• [What you need to do]:
I'd like the entries that follow repeated exactly, with the pictures left out.

• [Data records]:
....

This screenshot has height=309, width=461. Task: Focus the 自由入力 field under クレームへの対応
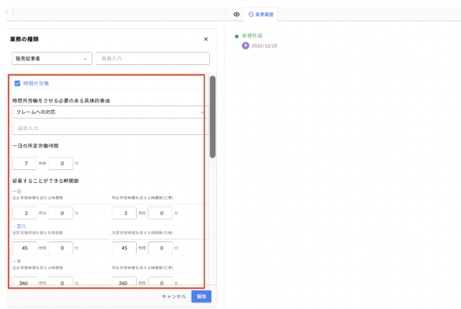(x=108, y=128)
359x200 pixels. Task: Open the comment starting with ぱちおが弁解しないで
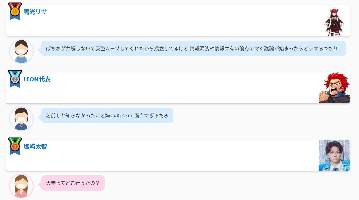tap(194, 49)
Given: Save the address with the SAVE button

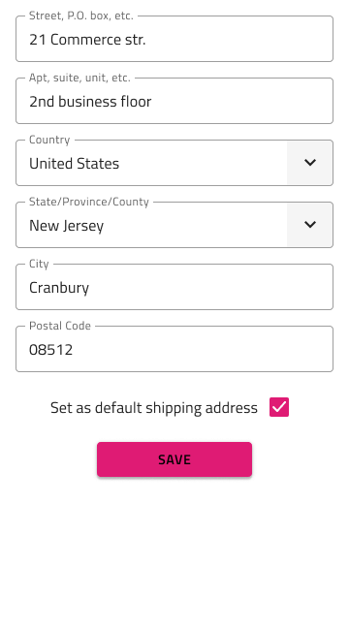Looking at the screenshot, I should coord(175,459).
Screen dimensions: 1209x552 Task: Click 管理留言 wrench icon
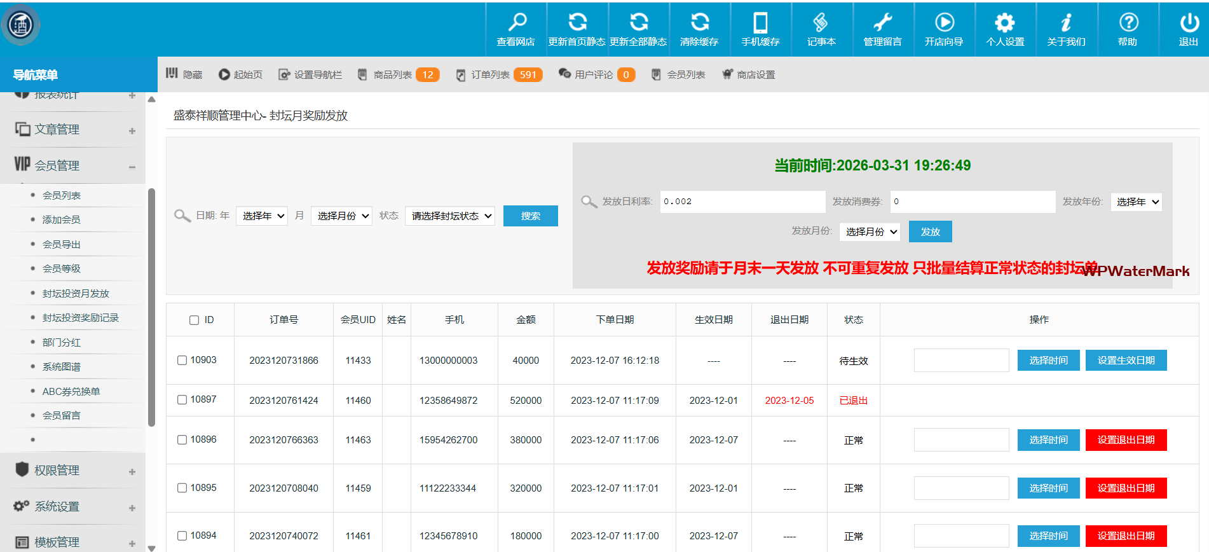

....

• [Task solution]:
This screenshot has height=309, width=461. Task: Focus the 自由入力 field under クレームへの対応
(x=108, y=128)
359x200 pixels. Task: Open the comment starting with ぱちおが弁解しないで
tap(194, 49)
Given: Save the address with the SAVE button

Looking at the screenshot, I should coord(175,459).
Screen dimensions: 1209x552 Task: Click 管理留言 wrench icon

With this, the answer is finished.